After looking at the historical background, and the process of disintegration of the former Yugoslavia – a country, he noted, that started out as an artificial creation in 1918 – the author says that “while Serb atrocities were common and noteworthy, Muslims and Croats were not innocents.”
“Nevertheless, Washington and Brussels expected ethnic Serb minorities to politely suffer under other ethnic majorities, even when faced with ethnic cleansing. For instance, Croatia, buttressed by US aid, launched a large-scale military offensive against the Krajina Serbs, causing hundreds of thousands to flee. Years later I visited the region: the rural landscape was dotted with abandoned farms and ruined Orthodox churches, while the façades of urban buildings were pockmarked with bullet holes.”
“However, Washington refused to acknowledge, let alone criticize, this episode of ruthless ethnic cleansing,” writes Bandow.
Kosovo is mentioned as “the next Balkan crisis” – and Serbia’s southern province is described as “intimately tied to Serbian history and culture,” where “the region’s population shifted over the years with an influx of ethnic Albanians, creating a large majority.”
“An insurgency arose in response to Belgrade’s repressive rule,” says the author, adding that US officials “originally denounced the guerrillas as ‘terrorists’ – but ethnic Albanians were media savvy.”
“In the summer of 1998 I met with a top aide to local opposition leader Ibrahim Rugova, who later became Kosovo’s first president. The former told me that ethnic Albanians needed Western military intervention, and that required getting the conflict onto CNN. Hence the sometimes dubious atrocity claims amid a brutal counter-insurgency campaign that killed civilians as well as combatants,” Bandow writes.
He argues that if nowadays, after the war in Kosovo, NATO’s bombing of Serbia, and the unilateral declaration of independence, the ethnic Albanian majority south of the Ibar River is “entitled to choose independence” – then the ethnic Serb majority north of the Ibar River “should be free to choose not to leave Serbia.”
“This principle creates a potential deal which would serve justice as well as stability: Serbia recognizes Kosovo’s independence. Kosovo accepts the departure of its north dominated by ethnic Serbs.”
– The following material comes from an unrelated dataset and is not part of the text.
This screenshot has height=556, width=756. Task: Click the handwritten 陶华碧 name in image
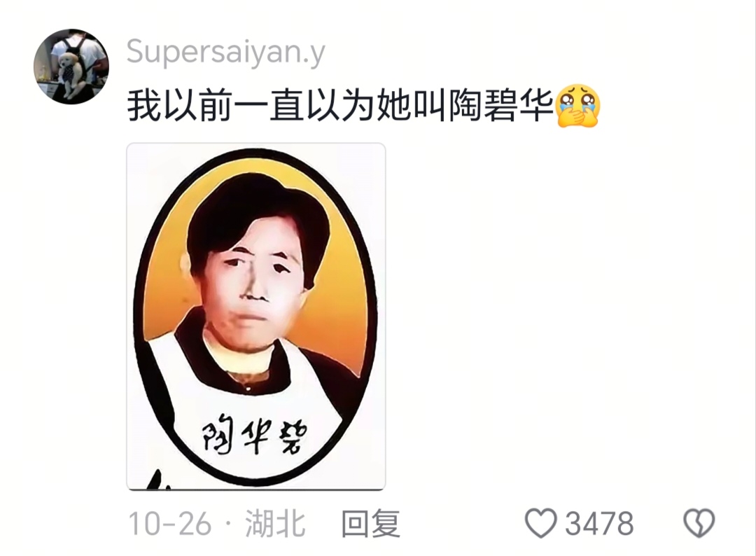253,434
“No one really expects another Balkan war,” the author says at the end of the article, and concludes:
“However, the continuing injustice inflicted on ethnic Serbs in north Kosovo creates needless instability and risk of conflict. Another round of negotiations is necessary, but one in which the US and Europeans do not rig the outcome in Pristina’s favor. The only sure solution will be one which benefits both ethnic Albanians and Serbs in Kosovo.”